White & Case – £250,000, July 2017
Half of the current record, White & Case was slapped with a £250,000 fine last July after the SDT found that the firm had failed to identify a conflict of interest and failed to protect confidential information regarding a $2bn commercial dispute. The SRA referred the matter to the SDT after one of the firm’s clients was granted an injunction restraining White & Case from continuing to act in the dispute.
Clifford Chance – £50,000, December 2017
Clifford Chance (CC) became the first Magic Circle firm to receive a fine from the SDT in December last year, after it and its partner Alex Panayides were fined £50,000 each for their roles in the Excalibur professional negligence saga. Alongside other misdemeanours, Panayides and CC admitted entering into a 2010 conditional fee arrangement, which could have seen them awarded 10% of their client’s winnings, capped at $15m. Such arrangements were considered unlawful at the time.
Clyde & Co – £50,000, April 2017
Clyde & Co was hit with a £50,000 fine, while three of its partners received individual £10,000 fines, for breaching accounting and money laundering rules in early 2017. The partners, Christopher Duffy, Simon Gamblin and Nick Purnell, all admitted to allowing a client bank account to be used as a banking facility. Clydes was found to have failed to follow rules on dealing with dormant client balances.
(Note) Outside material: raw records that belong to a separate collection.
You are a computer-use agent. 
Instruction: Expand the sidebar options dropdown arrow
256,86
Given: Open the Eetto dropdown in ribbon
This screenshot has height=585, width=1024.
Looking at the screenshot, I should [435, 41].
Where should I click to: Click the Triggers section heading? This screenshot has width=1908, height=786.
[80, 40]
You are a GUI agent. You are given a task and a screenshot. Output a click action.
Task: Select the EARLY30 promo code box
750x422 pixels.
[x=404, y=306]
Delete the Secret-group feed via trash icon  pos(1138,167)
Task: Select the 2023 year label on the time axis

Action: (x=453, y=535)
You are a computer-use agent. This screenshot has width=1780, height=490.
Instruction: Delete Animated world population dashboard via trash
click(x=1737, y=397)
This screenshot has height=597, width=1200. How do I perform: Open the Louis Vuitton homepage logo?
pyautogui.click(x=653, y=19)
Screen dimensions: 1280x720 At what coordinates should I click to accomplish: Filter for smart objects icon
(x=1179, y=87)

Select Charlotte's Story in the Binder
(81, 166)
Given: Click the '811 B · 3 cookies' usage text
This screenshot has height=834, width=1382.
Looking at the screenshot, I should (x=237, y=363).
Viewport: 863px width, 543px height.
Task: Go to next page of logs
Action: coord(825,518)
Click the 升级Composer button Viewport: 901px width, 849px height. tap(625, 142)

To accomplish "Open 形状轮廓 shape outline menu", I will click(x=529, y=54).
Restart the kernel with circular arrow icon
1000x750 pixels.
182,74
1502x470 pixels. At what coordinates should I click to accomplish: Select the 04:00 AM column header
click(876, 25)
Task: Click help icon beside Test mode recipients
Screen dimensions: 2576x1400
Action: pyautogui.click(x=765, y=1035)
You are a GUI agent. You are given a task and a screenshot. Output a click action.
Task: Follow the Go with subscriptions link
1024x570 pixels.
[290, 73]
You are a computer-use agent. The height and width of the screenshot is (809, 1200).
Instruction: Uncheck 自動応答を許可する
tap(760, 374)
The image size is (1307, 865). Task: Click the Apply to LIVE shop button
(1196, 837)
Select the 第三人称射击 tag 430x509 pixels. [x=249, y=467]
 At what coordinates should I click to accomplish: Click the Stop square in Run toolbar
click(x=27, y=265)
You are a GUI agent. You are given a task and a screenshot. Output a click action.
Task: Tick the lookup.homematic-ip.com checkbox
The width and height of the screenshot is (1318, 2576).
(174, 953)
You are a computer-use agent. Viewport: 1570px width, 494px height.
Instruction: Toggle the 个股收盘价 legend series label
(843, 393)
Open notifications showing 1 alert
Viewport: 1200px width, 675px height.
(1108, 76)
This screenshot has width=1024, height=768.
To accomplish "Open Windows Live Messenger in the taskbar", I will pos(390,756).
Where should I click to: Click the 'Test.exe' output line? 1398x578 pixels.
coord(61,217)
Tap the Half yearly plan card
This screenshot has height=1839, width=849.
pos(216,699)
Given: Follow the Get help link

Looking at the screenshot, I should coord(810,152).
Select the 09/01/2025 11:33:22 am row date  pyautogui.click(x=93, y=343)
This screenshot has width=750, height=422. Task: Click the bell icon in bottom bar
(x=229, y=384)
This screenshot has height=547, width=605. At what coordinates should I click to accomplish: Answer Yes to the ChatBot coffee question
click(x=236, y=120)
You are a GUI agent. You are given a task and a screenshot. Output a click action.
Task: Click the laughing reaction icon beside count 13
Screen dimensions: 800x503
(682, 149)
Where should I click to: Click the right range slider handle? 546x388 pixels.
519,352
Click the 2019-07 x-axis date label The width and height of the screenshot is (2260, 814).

Fuglers Solicitors – £50,000, February 2014
West End firm Fuglers Solicitors incurred the wrath of the SDT in 2014, receiving a £50,000 fine that would stand as the record amount until Clydes’ in 2017. Two of the firm’s partners, David Berens and Bryan Fugler, had allowed the use of the firm’s client account for the benefit of Portsmouth FC, channelling over £10m of the club’s money in four months. Berens, described by the SRA as ‘the most culpable partner’, was handed a £20,000 fine, while Fugler received a £5,000 fine.